**Work required:** Write out the listing exactly as it appears, from the line that contains "Task: Expand ZWTT9001HW" through the line that contains "Action: [254, 262]", including both of those lines.

=-=-=

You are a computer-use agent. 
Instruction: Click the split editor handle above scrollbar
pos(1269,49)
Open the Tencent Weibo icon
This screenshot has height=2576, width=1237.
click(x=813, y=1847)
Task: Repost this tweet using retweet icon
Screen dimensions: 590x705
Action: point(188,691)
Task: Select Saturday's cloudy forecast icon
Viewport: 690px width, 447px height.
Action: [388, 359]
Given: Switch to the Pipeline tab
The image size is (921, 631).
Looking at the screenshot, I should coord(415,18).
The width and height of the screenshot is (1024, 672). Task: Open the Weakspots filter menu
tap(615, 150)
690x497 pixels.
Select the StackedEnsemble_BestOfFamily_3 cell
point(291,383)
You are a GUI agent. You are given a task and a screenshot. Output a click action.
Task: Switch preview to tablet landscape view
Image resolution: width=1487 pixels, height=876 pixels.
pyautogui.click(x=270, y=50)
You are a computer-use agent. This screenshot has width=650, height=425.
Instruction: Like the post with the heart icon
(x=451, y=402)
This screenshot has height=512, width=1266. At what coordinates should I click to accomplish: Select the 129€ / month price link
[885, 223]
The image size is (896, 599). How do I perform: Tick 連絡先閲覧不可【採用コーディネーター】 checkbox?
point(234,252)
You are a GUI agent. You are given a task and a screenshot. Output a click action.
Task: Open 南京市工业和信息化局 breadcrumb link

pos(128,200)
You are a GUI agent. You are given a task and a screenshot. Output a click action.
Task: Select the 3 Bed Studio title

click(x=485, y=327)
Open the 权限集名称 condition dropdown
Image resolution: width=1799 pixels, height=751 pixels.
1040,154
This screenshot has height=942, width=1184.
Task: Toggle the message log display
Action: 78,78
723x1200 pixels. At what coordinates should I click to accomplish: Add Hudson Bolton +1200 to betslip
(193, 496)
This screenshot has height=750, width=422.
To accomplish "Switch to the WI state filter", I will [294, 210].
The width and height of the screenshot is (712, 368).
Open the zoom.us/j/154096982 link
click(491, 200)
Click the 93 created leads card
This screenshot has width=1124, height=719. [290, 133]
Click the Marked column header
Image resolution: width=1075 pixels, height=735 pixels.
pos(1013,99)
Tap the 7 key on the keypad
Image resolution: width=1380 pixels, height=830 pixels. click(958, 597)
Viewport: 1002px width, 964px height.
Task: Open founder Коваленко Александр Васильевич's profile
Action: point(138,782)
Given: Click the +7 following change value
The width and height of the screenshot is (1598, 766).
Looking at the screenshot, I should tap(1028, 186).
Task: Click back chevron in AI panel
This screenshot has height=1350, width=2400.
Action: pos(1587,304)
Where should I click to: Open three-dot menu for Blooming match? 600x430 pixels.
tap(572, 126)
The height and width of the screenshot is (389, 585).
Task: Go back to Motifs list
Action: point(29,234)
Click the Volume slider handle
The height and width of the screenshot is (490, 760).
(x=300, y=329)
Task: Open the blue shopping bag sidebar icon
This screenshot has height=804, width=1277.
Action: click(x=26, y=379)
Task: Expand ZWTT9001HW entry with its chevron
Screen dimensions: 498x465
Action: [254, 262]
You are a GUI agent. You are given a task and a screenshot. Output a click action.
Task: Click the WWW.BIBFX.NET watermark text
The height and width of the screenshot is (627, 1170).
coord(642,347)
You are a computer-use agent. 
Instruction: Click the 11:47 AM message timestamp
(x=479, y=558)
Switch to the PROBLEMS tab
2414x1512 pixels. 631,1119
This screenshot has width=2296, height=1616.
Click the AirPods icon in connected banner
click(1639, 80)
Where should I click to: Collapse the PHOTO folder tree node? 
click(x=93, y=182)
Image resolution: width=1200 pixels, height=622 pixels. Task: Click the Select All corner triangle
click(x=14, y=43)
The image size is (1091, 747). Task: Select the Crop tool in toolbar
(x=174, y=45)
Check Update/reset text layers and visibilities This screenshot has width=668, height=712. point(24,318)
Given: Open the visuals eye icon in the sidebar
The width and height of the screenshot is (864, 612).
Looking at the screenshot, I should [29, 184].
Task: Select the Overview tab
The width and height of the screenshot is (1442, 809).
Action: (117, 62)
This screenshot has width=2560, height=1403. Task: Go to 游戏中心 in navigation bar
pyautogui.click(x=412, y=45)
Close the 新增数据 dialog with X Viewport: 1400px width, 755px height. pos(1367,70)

=-=-=

**Reply:**
Task: Expand ZWTT9001HW entry with its chevron
Screen dimensions: 498x465
Action: [254, 262]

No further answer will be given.